TASK REQUIREMENTS => How many lines in the records below contain the word "every"? Reply with the number alone.

DATA LINES =>
——
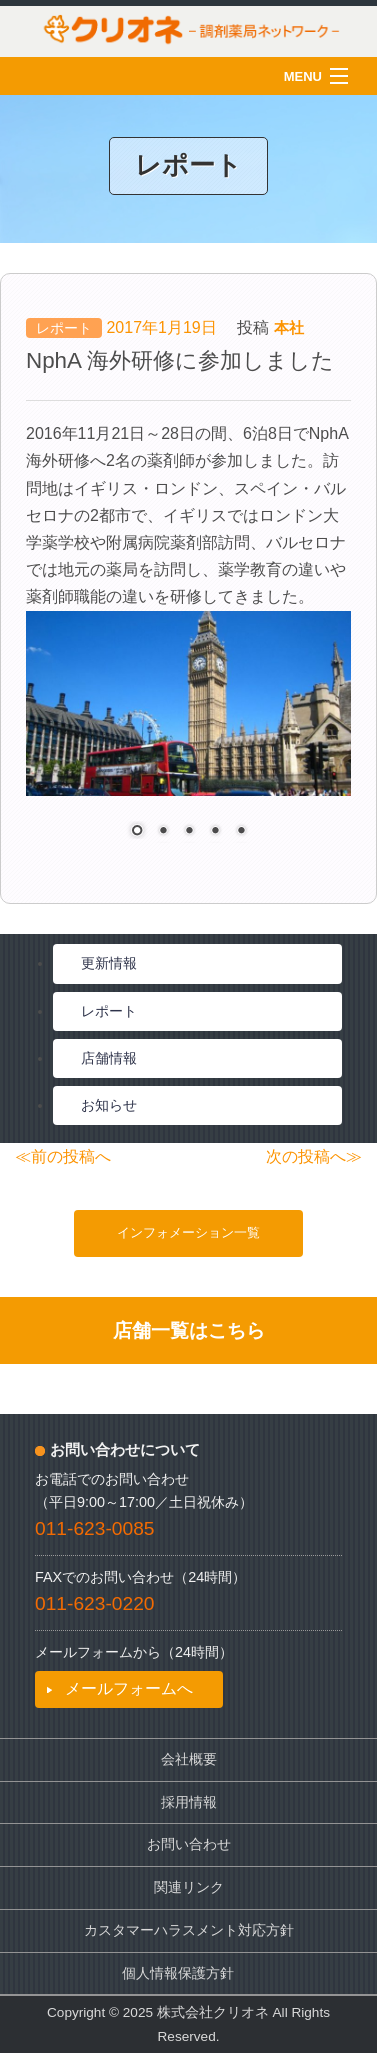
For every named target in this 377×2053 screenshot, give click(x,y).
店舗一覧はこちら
——
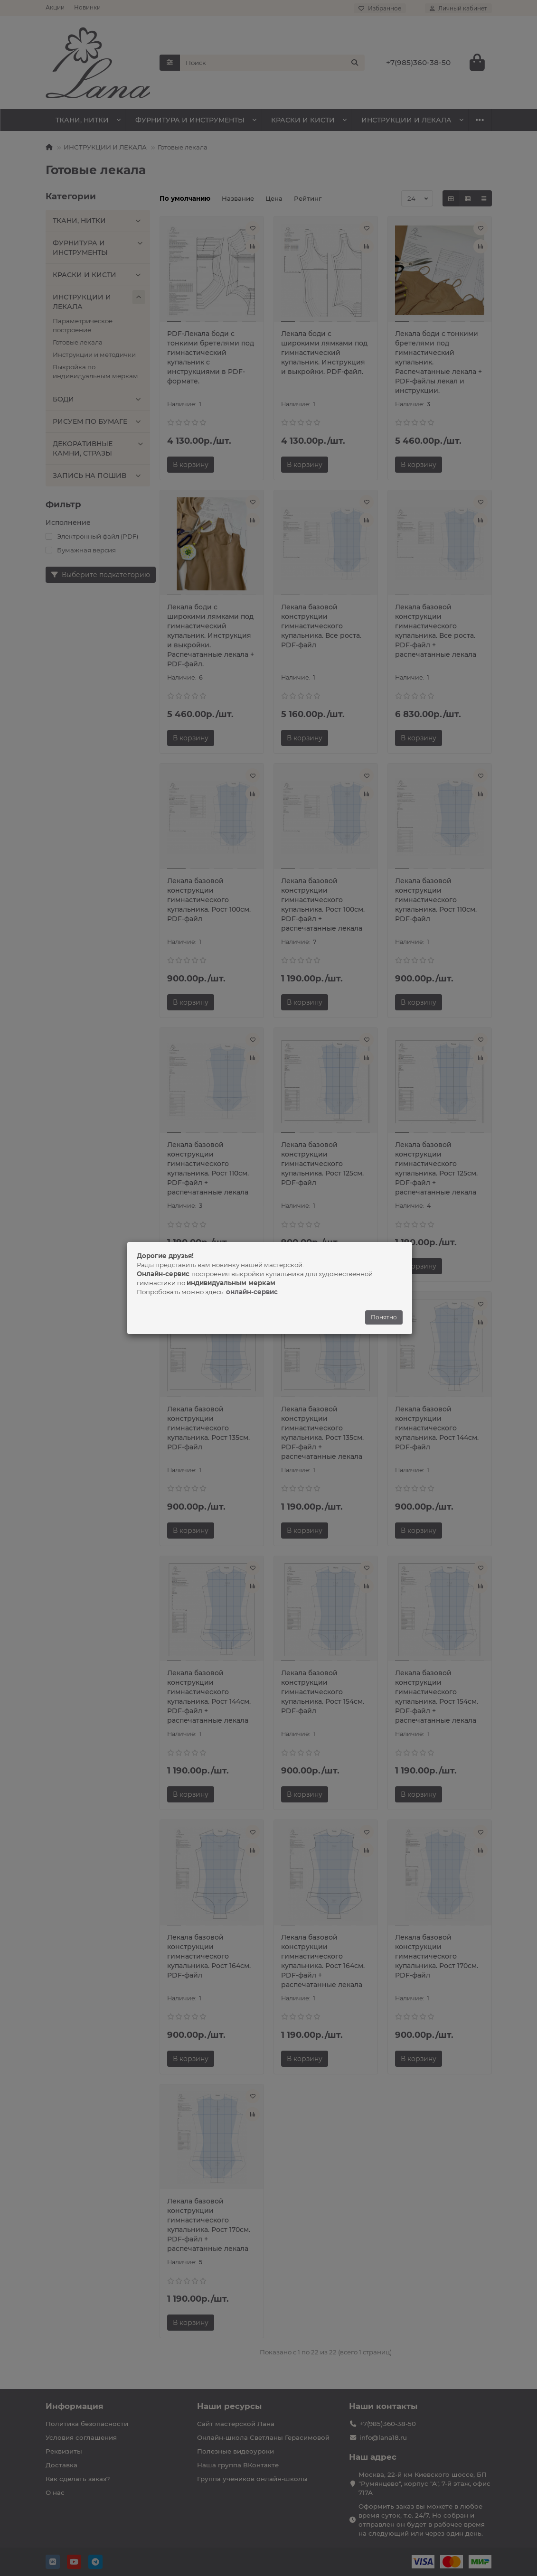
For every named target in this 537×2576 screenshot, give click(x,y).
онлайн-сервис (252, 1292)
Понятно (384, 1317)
——
THE OUTPUT => 2